There are three known types of bipolar disorder.
1. Bipolar I, which is characterized by mania that often lasts for at least one week.
Afterwards, they usually experience a depressive episode that may last up to a couple of weeks.
When these symptoms occur at the same time, it is called a mixed bipolar episode.
2. Bipolar II, which is described as a pattern of hypomanic and depressive episodes.
Depressive episodes often last longer than with bipolar I and are severe.
However, hypomania is where they have high energy (not as bad as bipolar I) and get agitated while also having pressured speech.
3. Cyclothymic disorder presents with frequent mood swings known as “rapid cycling”.
In the lows, they experience mild to moderate depression.
These highs and lows occur more often and last longer. They can even last up to two years.
Does Bipolar Disorder Come with Accompanying Health Issues?
Many people with bipolar disorder do report recurring and chronic medical issues.
Most generally, they report high blood pressure, migraines, osteoarthritis, asthma, and high cholesterol.
How Is Bipolar Disorder Treated?
The goal of treatment for BD is to give them better control over their mood swings and other symptoms that come with the mood disorder.
After all, this is a lifelong illness that requires consistent and long-term treatments.

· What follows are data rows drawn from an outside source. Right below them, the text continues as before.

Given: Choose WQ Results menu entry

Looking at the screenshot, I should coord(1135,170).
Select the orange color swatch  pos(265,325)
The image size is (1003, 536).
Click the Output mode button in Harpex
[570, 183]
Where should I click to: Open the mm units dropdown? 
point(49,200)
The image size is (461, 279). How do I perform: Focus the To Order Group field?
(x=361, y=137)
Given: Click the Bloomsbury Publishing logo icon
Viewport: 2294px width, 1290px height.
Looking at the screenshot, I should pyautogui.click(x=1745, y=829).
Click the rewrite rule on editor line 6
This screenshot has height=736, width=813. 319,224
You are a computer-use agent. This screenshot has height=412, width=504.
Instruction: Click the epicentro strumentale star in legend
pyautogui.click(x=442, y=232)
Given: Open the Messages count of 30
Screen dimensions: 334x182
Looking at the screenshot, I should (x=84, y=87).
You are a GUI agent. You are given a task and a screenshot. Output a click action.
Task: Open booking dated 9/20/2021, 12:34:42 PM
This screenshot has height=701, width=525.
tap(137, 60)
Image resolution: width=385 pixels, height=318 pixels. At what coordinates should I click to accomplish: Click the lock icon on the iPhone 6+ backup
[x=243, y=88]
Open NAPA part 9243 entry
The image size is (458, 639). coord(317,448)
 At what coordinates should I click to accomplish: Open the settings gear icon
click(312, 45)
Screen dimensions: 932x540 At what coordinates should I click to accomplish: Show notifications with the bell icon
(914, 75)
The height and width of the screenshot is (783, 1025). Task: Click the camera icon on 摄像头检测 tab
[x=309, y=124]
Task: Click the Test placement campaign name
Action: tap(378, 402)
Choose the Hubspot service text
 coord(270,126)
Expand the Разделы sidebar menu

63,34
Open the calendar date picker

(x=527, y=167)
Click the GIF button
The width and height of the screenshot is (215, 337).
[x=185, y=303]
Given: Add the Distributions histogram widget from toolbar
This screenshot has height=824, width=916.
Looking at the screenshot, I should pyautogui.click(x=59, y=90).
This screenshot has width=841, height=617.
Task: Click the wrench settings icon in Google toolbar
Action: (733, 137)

Medications such as mood stabilizers and/or antidepressants are the most common form of treatment.
Psychotherapy, behavioral therapy, psychoeducation, family therapy, and interpersonal therapy seem to have good results for some patients.
As a last resort in very severe cases, electroconvulsive therapy, ECT is used when medications and therapies don’t help.
There are also natural therapies and supplements recommended by some doctors and psychiatrists.
Treatment is determined by the individual’s bipolar disorder severity and frequency of manic and depressive episodes.
Is It Challenging to Work with Someone with Bipolar Disorder?
While it can be challenging to see the mood swings and mania and depressive episodes in people with bipolar disorder, working with them requires some patience, listening, and learning what their triggers are.
Positive support and empathy are important traits to have when working alongside someone with BD.
Also, if someone at work shares with you that they have bipolar disorder, keep that to yourself and don’t spread it around.
They trusted you enough to share their private health situation, so avoid betraying that trust.
This is data and the statistics we discovered to share with you in this article.
We hope this brings more awareness of BD and how it affects the people around you living with it.
It may come with a stigma, as most mental illnesses do, but there are 46 million people living with it across the world, so awareness and understanding are vital.
If you or someone you know is experiencing the symptoms of onset bipolar disorder, don’t hesitate to find help for them.
Early diagnosis and treatment are important to the mental and physical health of those affected by bipolar disorder.
Remember to be patient and empathetic so you don’t trigger a manic or depressive episode at home, school, or work.
Treatment plans for BD are personalized to the individual and their symptoms.
Some things that you can do to manage your bipolar disorder include:
- Take regular breaks at work.
- Get some fresh air while you’re at lunch or take a walk.
- Practice meditation and deep breathing.
- Take proper time off work for treatments.
- Develop a support system you can reach out to when you need it.
Bipolar statistics not only help to bring awareness of BD, but can also help employers, friends, coworkers, and family members better support them.